* [Required work]: Go through the data below and gather each line containing "Uncheck".

[Stored records]
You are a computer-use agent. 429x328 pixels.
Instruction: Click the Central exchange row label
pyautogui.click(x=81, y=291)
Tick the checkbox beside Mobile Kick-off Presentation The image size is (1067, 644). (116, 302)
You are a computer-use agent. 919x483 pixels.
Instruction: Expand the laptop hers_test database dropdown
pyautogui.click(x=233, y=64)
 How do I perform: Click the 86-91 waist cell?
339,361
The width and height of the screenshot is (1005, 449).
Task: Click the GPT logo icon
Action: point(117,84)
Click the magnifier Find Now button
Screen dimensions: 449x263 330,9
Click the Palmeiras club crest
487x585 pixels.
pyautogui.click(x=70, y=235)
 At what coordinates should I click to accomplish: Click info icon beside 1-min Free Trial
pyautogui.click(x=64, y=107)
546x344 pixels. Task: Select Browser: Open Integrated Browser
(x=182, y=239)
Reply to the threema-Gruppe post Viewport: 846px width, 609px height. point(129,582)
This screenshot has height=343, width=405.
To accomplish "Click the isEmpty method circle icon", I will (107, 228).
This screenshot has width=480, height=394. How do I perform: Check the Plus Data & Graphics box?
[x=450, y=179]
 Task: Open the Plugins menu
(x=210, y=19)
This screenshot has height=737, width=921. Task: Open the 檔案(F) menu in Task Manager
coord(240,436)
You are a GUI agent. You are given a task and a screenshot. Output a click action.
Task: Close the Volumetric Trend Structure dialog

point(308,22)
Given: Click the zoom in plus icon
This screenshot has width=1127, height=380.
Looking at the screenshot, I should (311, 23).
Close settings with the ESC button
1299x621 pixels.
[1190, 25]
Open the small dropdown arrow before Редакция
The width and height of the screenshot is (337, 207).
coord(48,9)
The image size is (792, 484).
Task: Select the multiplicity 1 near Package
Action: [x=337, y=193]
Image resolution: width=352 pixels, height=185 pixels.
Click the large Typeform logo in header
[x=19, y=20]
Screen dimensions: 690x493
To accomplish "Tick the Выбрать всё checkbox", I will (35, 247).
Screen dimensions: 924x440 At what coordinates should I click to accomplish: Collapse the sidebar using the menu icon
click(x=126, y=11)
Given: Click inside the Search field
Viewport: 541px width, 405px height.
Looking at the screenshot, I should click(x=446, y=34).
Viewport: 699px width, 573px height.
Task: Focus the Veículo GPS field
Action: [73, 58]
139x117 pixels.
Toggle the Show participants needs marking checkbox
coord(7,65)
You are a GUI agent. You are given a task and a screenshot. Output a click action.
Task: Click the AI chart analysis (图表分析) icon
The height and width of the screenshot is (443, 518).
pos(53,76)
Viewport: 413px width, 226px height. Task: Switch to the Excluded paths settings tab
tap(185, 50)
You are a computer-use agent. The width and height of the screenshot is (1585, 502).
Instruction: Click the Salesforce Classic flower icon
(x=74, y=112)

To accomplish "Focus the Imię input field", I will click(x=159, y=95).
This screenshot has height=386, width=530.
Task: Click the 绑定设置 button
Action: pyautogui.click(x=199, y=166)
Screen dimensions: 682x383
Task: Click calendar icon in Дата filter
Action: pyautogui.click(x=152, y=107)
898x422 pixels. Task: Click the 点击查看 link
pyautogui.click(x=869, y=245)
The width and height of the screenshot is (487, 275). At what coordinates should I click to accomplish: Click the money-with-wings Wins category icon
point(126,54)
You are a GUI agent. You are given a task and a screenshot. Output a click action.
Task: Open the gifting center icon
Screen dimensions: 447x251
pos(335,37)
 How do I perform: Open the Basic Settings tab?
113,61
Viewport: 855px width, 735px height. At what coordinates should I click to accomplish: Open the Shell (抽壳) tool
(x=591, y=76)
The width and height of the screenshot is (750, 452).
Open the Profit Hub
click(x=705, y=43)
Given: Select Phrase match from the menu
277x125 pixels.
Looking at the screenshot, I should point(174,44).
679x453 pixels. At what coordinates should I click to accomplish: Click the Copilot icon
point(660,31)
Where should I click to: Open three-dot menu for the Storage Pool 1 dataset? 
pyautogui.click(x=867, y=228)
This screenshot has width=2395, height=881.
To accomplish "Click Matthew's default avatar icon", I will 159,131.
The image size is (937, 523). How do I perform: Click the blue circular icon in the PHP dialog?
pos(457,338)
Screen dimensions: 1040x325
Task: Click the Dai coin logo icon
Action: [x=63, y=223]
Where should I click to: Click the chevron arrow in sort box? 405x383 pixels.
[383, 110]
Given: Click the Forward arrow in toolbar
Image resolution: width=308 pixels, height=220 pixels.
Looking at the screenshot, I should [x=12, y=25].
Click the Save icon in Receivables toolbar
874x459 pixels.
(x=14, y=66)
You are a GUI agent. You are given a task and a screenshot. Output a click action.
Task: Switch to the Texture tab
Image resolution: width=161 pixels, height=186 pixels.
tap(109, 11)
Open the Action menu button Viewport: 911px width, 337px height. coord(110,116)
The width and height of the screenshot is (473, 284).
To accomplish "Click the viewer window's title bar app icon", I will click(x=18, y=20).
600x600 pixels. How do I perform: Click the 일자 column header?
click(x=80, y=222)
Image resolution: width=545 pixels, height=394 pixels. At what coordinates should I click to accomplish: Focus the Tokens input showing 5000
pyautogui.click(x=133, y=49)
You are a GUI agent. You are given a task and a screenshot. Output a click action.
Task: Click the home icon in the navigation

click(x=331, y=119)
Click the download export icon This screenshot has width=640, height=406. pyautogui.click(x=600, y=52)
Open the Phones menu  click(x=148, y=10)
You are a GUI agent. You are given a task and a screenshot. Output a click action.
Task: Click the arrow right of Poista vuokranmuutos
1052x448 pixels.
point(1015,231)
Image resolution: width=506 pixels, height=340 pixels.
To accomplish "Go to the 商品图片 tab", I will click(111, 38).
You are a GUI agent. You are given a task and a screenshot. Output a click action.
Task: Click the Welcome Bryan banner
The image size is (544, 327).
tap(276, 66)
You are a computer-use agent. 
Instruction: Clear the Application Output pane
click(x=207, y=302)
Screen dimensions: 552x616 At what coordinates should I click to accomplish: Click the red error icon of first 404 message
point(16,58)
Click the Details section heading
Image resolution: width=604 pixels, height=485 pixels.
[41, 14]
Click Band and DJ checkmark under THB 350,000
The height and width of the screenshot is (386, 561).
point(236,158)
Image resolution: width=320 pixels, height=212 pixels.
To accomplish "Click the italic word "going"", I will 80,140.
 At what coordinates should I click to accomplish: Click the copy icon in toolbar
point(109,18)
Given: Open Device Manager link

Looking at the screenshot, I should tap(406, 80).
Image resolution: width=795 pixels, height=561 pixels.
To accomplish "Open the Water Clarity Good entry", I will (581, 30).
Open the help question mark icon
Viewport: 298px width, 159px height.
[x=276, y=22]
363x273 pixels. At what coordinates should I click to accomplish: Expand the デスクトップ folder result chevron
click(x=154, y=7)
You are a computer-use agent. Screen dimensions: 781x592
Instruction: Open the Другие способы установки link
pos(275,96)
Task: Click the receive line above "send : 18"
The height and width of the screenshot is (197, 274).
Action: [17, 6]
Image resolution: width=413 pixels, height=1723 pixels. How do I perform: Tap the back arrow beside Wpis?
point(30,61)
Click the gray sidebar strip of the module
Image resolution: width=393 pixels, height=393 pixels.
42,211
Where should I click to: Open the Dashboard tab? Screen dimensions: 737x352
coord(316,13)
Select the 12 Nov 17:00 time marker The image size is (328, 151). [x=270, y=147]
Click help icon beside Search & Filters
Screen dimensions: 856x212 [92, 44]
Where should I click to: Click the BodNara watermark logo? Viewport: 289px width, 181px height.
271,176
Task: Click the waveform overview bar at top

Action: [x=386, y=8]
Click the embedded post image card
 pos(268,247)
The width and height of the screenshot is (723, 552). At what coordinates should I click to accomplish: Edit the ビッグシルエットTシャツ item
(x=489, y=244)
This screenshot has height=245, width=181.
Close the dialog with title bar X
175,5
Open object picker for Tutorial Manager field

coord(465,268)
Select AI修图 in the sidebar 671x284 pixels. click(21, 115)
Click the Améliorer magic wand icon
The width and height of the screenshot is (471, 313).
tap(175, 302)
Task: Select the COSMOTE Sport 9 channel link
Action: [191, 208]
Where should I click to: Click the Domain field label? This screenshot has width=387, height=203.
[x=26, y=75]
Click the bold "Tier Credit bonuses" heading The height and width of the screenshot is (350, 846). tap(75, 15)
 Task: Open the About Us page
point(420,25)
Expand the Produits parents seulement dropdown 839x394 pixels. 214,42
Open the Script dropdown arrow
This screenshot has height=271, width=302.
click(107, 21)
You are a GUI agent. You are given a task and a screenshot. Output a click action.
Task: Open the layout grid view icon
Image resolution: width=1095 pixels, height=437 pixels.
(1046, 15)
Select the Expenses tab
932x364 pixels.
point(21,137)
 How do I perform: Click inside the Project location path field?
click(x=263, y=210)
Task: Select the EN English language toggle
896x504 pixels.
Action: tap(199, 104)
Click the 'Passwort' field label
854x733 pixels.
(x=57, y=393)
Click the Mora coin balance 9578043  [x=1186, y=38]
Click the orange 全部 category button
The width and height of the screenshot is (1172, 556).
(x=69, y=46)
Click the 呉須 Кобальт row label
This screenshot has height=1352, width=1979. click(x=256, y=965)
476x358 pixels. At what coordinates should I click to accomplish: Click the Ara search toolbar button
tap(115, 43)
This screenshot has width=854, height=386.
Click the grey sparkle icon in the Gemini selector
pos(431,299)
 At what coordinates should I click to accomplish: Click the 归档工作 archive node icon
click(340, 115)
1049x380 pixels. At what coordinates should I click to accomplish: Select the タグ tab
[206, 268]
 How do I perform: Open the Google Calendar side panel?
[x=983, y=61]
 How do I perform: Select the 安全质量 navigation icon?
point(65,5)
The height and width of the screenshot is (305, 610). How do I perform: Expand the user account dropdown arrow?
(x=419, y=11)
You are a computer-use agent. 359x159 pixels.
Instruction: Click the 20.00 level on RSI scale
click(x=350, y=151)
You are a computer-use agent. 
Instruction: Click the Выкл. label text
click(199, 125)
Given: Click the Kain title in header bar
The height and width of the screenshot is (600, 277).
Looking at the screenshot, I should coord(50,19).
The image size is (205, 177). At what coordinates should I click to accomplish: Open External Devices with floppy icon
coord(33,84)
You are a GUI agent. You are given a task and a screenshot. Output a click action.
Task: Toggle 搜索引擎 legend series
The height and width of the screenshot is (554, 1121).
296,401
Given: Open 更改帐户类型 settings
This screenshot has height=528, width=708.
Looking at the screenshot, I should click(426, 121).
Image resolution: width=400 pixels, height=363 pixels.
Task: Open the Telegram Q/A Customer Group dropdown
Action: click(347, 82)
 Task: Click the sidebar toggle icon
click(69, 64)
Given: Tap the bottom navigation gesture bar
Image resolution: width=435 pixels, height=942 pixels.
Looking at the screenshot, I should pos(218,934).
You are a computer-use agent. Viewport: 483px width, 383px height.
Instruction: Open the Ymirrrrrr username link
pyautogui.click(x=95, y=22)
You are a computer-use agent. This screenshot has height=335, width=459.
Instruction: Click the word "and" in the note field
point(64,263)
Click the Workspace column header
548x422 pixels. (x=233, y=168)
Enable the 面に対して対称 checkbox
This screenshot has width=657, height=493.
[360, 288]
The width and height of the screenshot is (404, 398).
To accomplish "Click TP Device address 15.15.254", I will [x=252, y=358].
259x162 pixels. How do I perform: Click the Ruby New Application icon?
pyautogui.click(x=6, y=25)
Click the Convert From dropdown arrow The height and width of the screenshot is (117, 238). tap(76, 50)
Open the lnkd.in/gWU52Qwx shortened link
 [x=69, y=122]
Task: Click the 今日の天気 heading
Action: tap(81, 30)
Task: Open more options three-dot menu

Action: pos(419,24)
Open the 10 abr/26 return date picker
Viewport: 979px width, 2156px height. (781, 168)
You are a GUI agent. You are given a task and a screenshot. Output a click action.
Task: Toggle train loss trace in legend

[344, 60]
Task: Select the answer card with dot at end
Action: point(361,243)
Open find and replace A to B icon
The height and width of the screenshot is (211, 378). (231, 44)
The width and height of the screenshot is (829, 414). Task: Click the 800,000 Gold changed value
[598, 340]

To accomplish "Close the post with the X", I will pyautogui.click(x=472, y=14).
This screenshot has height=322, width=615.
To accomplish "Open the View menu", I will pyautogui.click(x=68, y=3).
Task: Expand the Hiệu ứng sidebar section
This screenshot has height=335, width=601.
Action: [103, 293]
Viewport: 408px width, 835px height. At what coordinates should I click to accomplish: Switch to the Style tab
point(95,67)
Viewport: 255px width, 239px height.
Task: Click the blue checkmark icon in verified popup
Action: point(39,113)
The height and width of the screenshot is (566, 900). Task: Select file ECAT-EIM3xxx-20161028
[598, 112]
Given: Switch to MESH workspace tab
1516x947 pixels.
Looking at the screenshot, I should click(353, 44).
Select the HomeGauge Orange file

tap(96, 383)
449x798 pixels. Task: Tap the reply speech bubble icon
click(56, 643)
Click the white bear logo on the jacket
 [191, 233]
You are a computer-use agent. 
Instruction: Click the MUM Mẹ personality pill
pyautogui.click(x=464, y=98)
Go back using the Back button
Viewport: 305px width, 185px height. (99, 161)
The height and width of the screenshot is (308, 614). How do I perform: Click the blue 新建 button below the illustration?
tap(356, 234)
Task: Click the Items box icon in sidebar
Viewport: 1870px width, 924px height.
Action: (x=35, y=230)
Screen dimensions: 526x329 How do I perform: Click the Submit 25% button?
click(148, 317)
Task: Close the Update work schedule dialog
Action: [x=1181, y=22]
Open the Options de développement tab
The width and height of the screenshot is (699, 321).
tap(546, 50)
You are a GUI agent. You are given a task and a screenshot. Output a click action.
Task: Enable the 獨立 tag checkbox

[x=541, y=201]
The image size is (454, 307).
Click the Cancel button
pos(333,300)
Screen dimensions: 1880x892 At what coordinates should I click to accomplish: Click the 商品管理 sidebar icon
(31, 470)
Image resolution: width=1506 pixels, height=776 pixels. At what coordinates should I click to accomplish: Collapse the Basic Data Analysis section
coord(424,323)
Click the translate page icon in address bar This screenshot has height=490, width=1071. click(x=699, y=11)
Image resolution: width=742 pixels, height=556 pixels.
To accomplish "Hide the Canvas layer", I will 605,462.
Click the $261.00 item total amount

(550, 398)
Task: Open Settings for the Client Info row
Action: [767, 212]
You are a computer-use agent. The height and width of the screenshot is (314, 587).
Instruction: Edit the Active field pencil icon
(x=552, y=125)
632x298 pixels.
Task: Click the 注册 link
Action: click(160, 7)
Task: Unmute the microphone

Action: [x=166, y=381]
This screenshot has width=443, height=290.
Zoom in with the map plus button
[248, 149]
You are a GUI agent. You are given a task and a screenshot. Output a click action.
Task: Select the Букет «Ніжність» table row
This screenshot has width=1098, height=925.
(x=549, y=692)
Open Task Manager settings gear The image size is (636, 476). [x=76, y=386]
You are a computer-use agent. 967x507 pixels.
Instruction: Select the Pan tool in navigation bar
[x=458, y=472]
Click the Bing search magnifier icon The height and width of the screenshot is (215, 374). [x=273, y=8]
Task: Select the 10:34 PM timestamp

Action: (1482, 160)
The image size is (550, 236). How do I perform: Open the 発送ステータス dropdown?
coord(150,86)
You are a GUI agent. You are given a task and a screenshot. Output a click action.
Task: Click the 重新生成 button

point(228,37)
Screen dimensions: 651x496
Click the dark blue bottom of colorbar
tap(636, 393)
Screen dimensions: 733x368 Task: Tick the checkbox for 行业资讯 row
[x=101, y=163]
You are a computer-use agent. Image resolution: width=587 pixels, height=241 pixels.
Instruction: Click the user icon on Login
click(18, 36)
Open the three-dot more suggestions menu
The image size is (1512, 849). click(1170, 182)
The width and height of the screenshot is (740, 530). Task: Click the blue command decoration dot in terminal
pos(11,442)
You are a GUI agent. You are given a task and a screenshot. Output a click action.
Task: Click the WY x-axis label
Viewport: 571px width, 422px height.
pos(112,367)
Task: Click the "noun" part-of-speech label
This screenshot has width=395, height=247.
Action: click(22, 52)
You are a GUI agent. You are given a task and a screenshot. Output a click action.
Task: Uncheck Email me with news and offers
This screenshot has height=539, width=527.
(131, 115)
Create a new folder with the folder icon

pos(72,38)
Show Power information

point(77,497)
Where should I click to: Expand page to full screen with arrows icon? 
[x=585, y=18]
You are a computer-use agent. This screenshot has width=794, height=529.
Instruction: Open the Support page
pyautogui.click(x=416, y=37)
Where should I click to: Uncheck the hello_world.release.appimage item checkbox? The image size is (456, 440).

* [Written response]:
Task: Uncheck Email me with news and offers
Where should I click to: Uncheck the hello_world.release.appimage item checkbox? The image size is (456, 440).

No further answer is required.